CHICAGO (WLS) -- Starting this weekend, Chicagoans may notice their US Postal Service deliveries later.
A memo posted locally alerts carriers that there will be late starts as of September 11.
The memo, obtained by ABC7, shows proposed start times. Many are marked to start at 9:00 a.m., except three areas, which will remain early with a note next to them that says "violence."
"It will have them out on the streets in the dark. If they have to do that overtime to get the mail delivered and it's dark, they are not going to do it," said Mack Julion, president of Branch 11 Chicago for the National Association of Letter Carrier. "We tell our carriers, if you need a flashlight to deliver mail then, it's time to stop delivering mail."
Julion represents 3,800 active letter carriers around Chicago.
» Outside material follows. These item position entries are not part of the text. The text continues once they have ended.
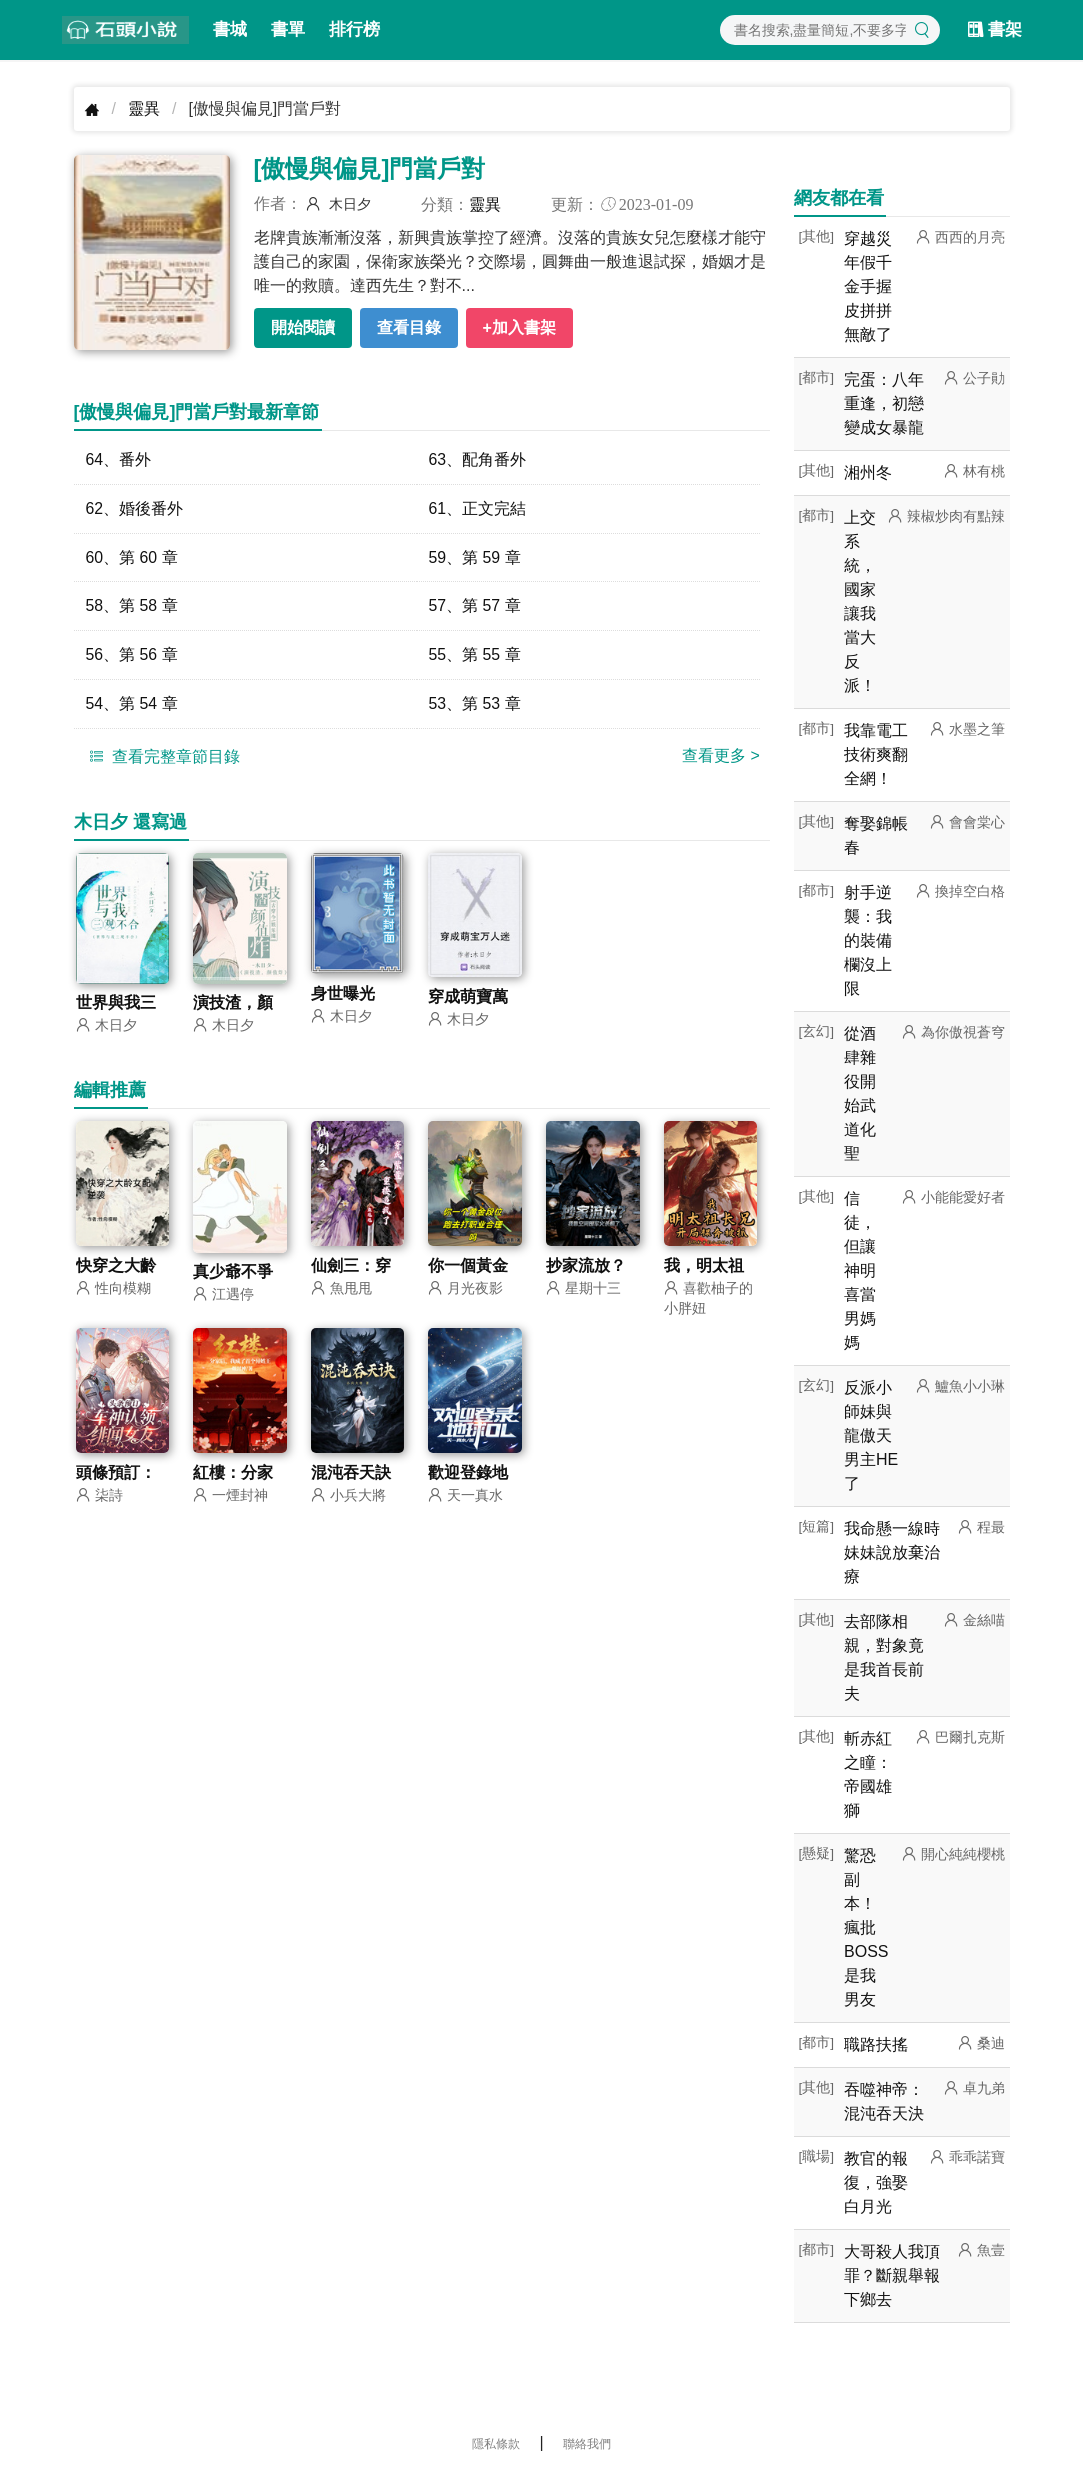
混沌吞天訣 (351, 1474)
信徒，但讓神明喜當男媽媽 (860, 1270)
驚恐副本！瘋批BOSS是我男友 (866, 1927)
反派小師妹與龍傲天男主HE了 (871, 1435)
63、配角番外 (478, 459)
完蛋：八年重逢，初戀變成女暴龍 (884, 403)
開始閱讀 (303, 327)
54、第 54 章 (132, 704)
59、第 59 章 (475, 557)
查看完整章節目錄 (162, 757)
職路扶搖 (876, 2044)
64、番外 (119, 459)
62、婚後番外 (135, 508)
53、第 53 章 (475, 704)
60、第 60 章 (132, 557)
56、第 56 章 (132, 655)
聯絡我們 (587, 2444)
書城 (230, 29)
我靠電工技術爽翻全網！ (876, 754)
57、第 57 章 (475, 606)
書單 (288, 29)
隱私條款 (496, 2444)
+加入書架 (519, 327)
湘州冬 (868, 472)
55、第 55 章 (475, 655)
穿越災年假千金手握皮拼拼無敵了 (868, 286)
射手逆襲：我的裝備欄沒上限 (868, 940)
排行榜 (354, 29)
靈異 (144, 108)
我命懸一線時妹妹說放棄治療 (892, 1552)
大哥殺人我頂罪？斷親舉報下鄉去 (892, 2275)
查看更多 (721, 756)
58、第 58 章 (132, 606)
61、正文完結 (478, 508)
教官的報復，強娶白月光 (876, 2182)
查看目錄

He said during the pandemic, carriers did later starts to try and reduce costs but schedules eventually went back to early starts.
"That did not work in Chicago. This is not Kansas," Julion said. "It is very unsafe to be out in the streets after dark."
The spokesman for the US Postal Service Chicago sent a statement that said in part:
"The U.S. Postal Service is a responsible employer that prudently matches our workforce to an evolving workload and adjusts staffing and work schedules continuously."
"We are still coming up short because there's just not enough hours, enough bodies to match the work," said one postal worker who didn't want to be identified. "It's a sense of pride to get the mail delivered. No one wants to see mail left in the building."
He said they are all delivering extra mail, and his start time will change from 7:30 to 9:00 a.m.
"No matter how much we give; no matter how much effort we put at it -- we just can't get it done and then to change our start time, it's almost cutting it off even more," the postal worker said. "It's frustrating. It's frustrating for me."
The Spokesman for US Postal Service said they are currently hiring 400 carrier assistants and more job fairs are coming up, but even with the new hires, some carriers are warning their customers to expect mail delays.